The first thing I want to point out for many readers who may not know this: Lincoln Stein is the author of CGI.pm -- the module that is resonsible for a vast majority of perl powered websites on the internet. Second, Lincoln has contributed enormous amounts of code to the perl community, and I originally bought this book as an insight to the code of his that I have and want to work with further. Let me say that a lot of the book focuses on modules like Net::Telnet and Net::FTP. That isnt particularly useful to me because I have a firm understanding of them already. The real meat of the book, if you ask me, is the discussion of fully multiplexed servers that are able to handle many simultaneous upstreams and downstreams, and do a vast array of things. His code is very clear and concise, as well as commented and explained throughout the text. This is definitely something every perl programmer who writes network maintenance code should have.
I recently took a perl programming class as part of a masters degree program in software engineering. We used the standard camel book (that I also bought through Amazon). Since the course did not really do much with general network programming and since I wanted this type of capability around the office, I purchased this book. In combination with the skills I picked up in the course, I have been using the information in this book for putting together scripts for testing web and ftp capabilities of the product that I support. I have been making good use of it.
I would recommend this book, along with the camel book, if you are creating perl scripts for testing/using network connected products.
As a network engineer, there are certain things I need to get out of the network quickly, without buying loads of software packages. This book gives you all the tools necessary to create your own scripts for managing, gathering information from, and tweaking your network. I never let this book leave my side. Couple the scripts in this book with some PHP/Java/HTML knowledge and you can write your own internal tools (as I have) or add more functionality to open source tools that are out there (as I also have).
Very straight forward introduction to network programming with perl. With this you can learn how to make your program connect to, or have connections from a variety of other programs using different protocols.

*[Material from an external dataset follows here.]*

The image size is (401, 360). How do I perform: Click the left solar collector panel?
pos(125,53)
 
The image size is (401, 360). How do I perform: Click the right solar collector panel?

This book is excellent. This is one of very few books that the author really takes time, has a good plan to write a book and have good understanding of the subject. I read many computer books that are just repetitive so it can make the books thick enough to look like a 'good book' (May be this is what US raaders like). I try my best to avoid those books. Those books do not say much in hundreds of pages. But this book is not that kind of book. Every pages are worth to read. It is quite easy to follow. (I do know a bit of TCP/IP from reading other books before I read this book.) E.g. Stevens TCP/IP books. Unfortunately he died and he won't be able to update those great books. Some authors are not professional, they just copy here and there. Then they put everything together. Those are terrible books to read. Those terrible books explain some simple concept again and again and take up hundreds of pages that can be done in half of volume. It is not just wasting the readers time (time is money) but also wasting the resource (trees)! Even most college textbooks are that way. Sometimes it is even worst since they know you won't haave much choices! I seldom to give 5 stars. This book does deserve 5 stars. You will enjoy this one if you like networking.
This is one of my favorite Perl books. It really serves what it says it will. It covers a great amount of Perl coding, but like the title says, goes into a lot of networking code, functions and so on. For Perl network programming, you really should have and use this book.